Richter’in Sleep eseri bu konuda uykuya yardımcı olabilir.
Modern hayatın ve teknolojinin bizi bir anlamda dijital köleler haline getirmesinden, artık sağlıklı bir uykuya dahi dalamıyor oluşumuzdan yola çıkmış “Sleep”. Bu eserin gece yarısından günün ilk ışıklarına kadar süren canlı performanslarından birinde, Los Angeles’ta çekilen belgeselde kolektif bir uykuya hazırlanan yüzlerce dinleyiciyi ve Richter’in benzersiz performansını izliyoruz. Richter kendisi ile yapılan bir röportajda ‘Birlikte müzik çalmak ve dinlemek bizleri dilin ve kelimelerin yapabileceğinden daha derin bir şekilde bağlıyor. Besteci olmama ve diyalog üzerine çalışmama rağmen, bunun nasıl olduğu benim için hala bir gizem. Bence bu, müziğin en büyülü yanlarından biri’ diyor. ‘Sleep’in canlı performanslarında bu birliktelik hissini çok net yaşıyorsunuz. Sonuçta bu topluluk ve uykuyla ilgili bir eser. Tüm bu yabancılar bir araya geliyor, birbirlerine güveniyor ve uyuyorlar.

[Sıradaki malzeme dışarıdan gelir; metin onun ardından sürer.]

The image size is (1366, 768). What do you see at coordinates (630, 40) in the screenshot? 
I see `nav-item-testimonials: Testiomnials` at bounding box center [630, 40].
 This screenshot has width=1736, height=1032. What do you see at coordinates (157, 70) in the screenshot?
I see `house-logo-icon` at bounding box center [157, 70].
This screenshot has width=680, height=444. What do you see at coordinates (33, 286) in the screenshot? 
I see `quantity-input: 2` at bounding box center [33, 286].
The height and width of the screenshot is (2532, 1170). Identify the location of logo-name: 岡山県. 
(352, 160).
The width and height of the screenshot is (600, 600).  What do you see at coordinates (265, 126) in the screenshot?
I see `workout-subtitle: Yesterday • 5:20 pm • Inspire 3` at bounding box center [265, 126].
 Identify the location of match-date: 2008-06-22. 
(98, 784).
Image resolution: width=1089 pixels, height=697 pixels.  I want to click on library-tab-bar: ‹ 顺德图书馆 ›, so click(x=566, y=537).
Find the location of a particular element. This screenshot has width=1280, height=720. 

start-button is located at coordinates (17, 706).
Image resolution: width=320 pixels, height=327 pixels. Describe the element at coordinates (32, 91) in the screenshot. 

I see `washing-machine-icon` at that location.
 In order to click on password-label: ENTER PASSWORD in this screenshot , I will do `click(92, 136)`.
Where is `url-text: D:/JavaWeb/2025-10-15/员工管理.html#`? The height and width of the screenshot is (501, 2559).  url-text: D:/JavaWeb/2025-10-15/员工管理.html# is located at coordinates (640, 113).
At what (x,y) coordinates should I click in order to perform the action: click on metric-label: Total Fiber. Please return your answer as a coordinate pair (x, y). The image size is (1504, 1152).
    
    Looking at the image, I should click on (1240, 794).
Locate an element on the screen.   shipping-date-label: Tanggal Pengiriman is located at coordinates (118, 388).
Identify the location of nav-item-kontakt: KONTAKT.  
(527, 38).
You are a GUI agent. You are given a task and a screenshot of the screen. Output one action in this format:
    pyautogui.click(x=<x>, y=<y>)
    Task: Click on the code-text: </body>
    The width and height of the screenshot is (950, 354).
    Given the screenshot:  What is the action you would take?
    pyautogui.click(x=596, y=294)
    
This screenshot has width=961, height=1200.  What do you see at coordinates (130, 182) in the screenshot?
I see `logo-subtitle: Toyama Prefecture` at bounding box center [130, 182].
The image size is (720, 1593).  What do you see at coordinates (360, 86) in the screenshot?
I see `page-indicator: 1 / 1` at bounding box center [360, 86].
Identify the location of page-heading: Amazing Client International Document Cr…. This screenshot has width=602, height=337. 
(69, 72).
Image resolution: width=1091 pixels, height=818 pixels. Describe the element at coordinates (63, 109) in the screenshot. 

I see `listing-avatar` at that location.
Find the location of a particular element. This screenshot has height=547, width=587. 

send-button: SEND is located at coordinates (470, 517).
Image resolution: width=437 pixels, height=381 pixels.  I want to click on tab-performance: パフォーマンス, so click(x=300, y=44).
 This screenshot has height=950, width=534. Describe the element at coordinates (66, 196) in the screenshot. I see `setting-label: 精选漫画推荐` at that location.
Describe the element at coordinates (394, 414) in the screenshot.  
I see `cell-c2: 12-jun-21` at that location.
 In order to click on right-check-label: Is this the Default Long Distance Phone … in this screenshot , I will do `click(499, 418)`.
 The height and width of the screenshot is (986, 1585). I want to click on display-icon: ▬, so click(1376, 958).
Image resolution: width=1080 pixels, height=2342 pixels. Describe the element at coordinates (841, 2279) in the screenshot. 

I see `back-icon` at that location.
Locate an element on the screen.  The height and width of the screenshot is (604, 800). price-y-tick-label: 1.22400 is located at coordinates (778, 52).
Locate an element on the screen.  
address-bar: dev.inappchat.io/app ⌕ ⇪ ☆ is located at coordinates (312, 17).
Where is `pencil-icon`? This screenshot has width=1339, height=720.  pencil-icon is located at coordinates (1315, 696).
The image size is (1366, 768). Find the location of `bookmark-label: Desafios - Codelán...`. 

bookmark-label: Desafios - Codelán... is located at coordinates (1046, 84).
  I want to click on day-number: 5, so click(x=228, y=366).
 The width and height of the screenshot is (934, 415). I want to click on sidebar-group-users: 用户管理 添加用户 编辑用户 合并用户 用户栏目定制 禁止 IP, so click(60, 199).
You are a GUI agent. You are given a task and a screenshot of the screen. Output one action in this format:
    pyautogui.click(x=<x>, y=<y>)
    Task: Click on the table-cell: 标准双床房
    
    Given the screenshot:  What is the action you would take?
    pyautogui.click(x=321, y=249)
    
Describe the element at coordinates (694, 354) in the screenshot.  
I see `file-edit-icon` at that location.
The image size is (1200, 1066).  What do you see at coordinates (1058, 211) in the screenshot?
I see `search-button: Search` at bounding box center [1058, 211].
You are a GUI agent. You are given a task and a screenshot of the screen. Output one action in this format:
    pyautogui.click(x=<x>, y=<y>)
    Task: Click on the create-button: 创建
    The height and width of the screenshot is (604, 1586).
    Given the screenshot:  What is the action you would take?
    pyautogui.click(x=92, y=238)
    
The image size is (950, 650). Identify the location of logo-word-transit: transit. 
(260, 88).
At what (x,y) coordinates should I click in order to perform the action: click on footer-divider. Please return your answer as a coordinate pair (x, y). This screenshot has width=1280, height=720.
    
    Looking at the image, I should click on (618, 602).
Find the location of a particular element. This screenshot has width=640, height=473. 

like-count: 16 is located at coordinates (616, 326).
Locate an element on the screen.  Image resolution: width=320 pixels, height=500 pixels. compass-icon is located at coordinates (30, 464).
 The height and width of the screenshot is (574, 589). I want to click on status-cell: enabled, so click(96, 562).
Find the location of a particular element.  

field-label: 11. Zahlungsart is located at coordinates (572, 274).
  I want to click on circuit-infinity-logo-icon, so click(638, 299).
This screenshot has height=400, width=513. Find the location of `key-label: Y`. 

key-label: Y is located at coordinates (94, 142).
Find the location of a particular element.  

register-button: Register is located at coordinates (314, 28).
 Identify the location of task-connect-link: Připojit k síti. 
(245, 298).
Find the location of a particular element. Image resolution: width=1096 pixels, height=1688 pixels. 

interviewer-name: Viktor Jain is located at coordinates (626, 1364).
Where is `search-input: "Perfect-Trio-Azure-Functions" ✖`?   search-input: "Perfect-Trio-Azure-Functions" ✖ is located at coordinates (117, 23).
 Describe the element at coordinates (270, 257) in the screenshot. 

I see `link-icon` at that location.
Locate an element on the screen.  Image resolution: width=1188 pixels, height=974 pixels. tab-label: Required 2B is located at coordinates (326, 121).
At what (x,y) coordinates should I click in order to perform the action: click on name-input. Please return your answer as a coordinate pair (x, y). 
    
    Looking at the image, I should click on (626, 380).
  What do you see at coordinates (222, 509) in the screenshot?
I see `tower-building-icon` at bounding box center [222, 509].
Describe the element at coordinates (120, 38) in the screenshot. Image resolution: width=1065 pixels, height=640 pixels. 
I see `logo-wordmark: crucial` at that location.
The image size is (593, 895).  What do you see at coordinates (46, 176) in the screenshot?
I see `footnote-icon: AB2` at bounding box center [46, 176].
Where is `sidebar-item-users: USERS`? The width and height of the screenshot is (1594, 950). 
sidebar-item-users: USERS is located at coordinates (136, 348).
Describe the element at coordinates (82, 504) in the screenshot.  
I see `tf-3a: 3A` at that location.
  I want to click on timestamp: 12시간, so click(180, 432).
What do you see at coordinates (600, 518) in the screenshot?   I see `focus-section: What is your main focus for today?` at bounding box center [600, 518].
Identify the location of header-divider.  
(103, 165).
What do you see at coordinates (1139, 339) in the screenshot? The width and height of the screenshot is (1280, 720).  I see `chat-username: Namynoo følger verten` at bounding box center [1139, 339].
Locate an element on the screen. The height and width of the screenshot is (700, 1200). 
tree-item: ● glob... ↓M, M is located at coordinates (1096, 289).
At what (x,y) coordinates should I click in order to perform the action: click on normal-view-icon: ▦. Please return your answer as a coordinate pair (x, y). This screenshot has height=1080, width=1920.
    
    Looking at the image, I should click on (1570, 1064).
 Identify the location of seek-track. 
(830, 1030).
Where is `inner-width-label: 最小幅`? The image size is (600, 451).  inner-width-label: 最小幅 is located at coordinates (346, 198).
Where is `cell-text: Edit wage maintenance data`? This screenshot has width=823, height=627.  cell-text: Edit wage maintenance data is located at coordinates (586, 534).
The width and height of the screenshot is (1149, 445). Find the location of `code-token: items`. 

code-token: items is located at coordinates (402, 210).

Bu hayat temposundan, bu hız tutkusundan, bu yaşamda hiçbir şeyden geri kalmama korkusundan, bu eksikleri kapatma koşusundan, bu kendini ispat yarışından, bu sivrilme telaşından, bu ad bırakma hevesinden, bu anlar ve anılar biriktirme oyunundan kendini kurtarabilip iç huzuruna bu alemde huzuru zaten hiç bulamayacağını bilenler, etrafın coşkusu ve coşkunluğundan kaçanlar, sükuneti ve yavaşlığı erdem bilenler, yani Max Richter’ler, Nuri Bilge’ler, Orhan Pamuk’lar… Çok yaşasınlar.